Problem statement: Copy out the listing that follows exactly, dropping every picture.

--*--

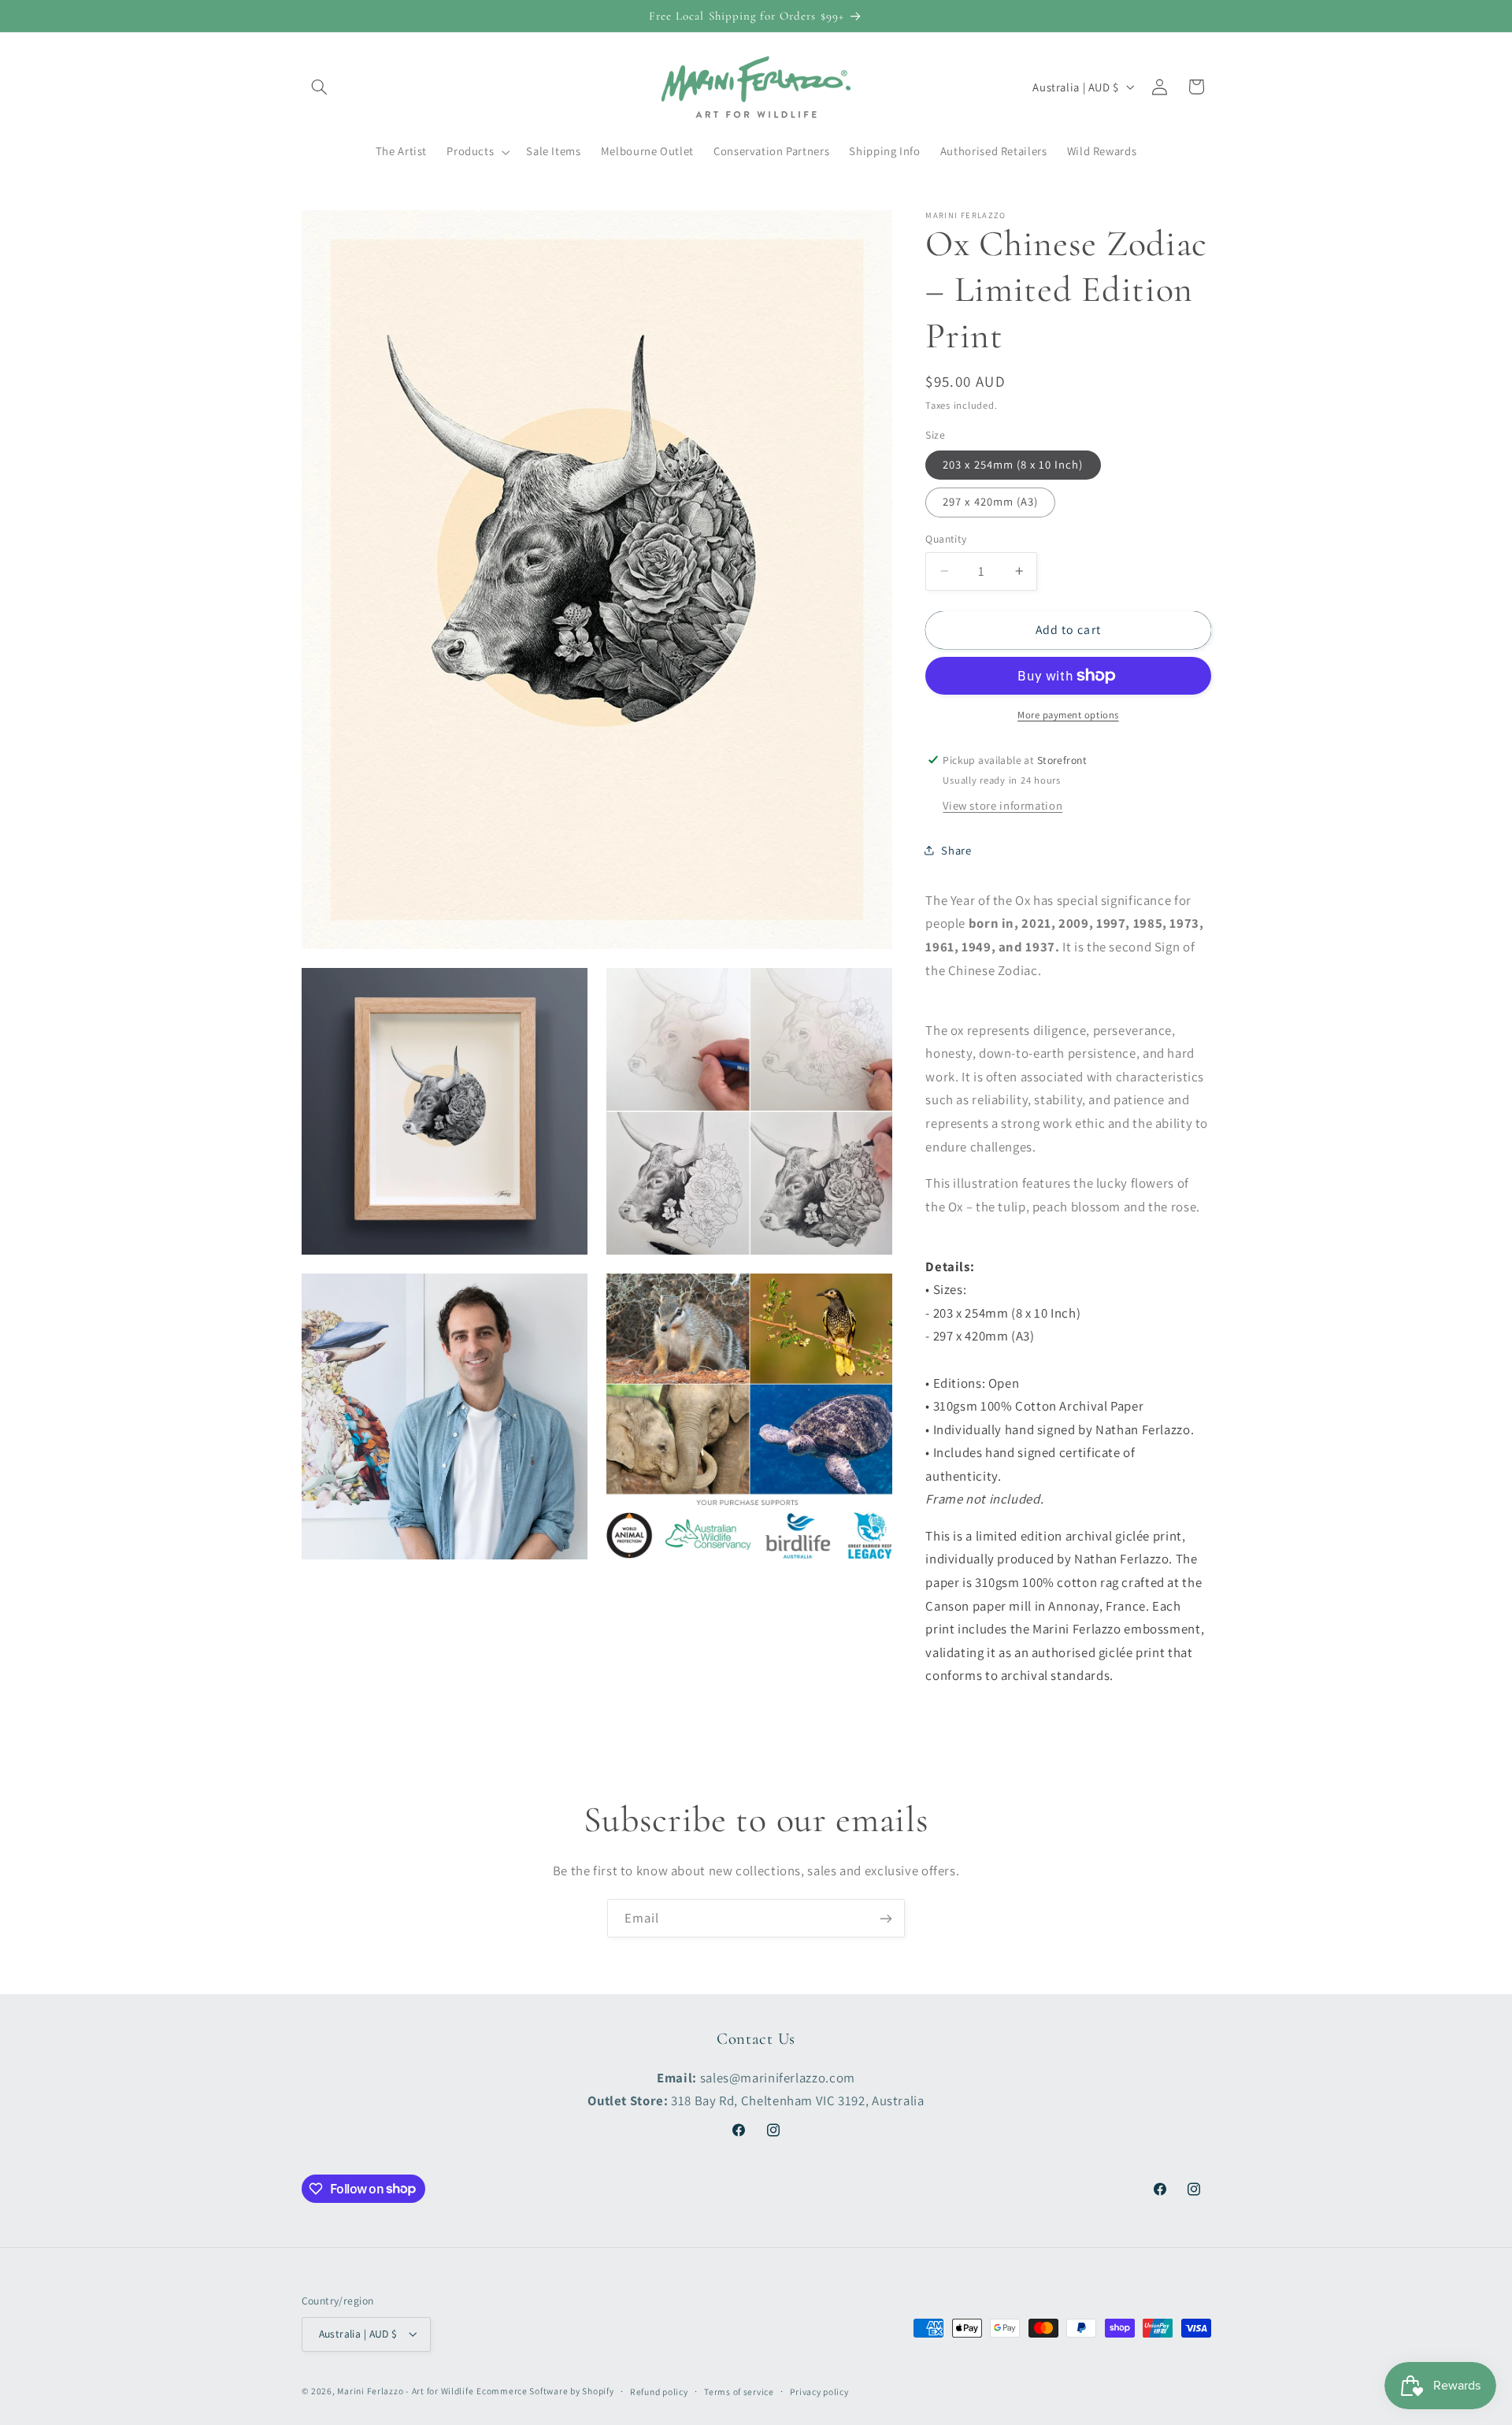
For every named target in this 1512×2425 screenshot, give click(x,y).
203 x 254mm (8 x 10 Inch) (1013, 464)
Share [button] (956, 849)
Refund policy (659, 2391)
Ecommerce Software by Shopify (544, 2391)
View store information (1002, 805)
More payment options (1068, 714)
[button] (320, 87)
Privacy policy (819, 2391)
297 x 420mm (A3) (990, 501)
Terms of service (739, 2391)
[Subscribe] (886, 1918)
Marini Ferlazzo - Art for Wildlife (405, 2391)
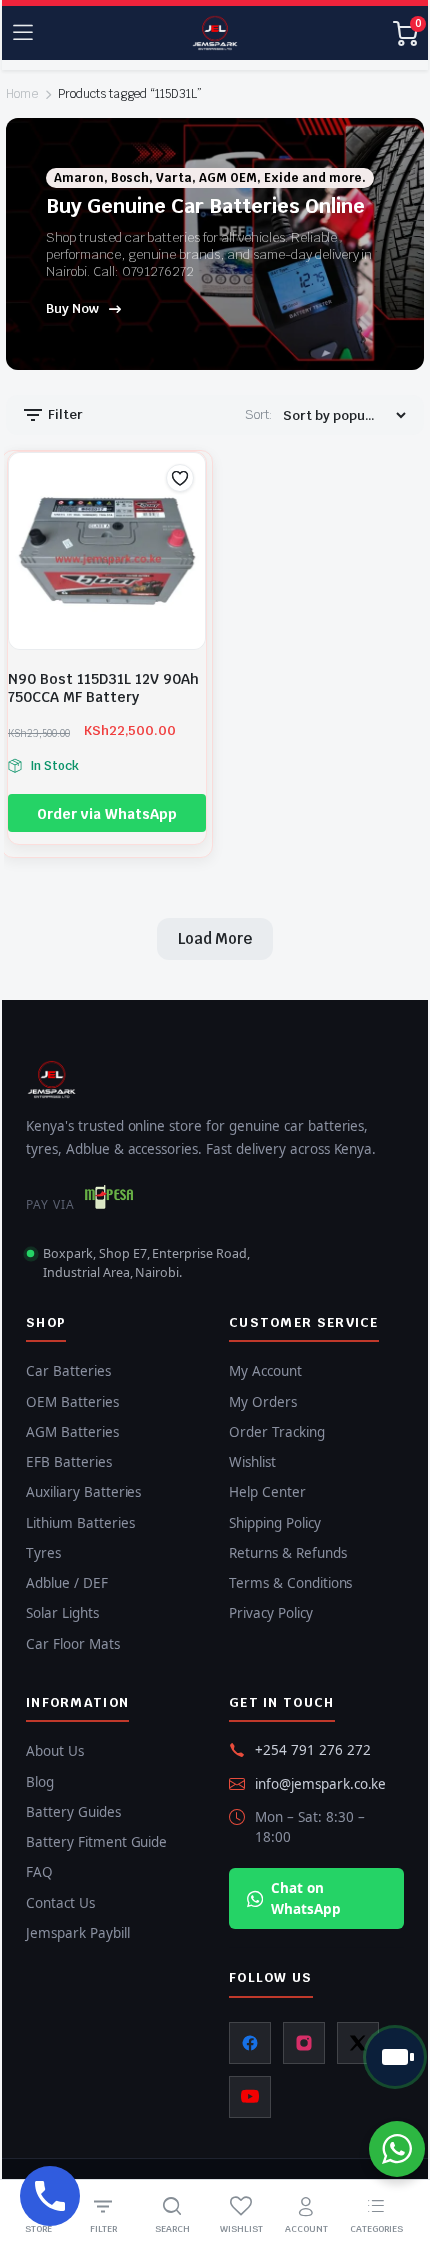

--*--

Exercise output:
For every named target in this 1512×2425 screenshot, give click(x,y).
203 x 254mm (8 x 10 Inch) (1013, 464)
Share [button] (956, 849)
Refund policy (659, 2391)
Ecommerce Software by Shopify (544, 2391)
View store information (1002, 805)
More payment options (1068, 714)
[button] (320, 87)
Privacy policy (819, 2391)
297 x 420mm (A3) (990, 501)
Terms of service (739, 2391)
[Subscribe] (886, 1918)
Marini Ferlazzo - Art for Wildlife (405, 2391)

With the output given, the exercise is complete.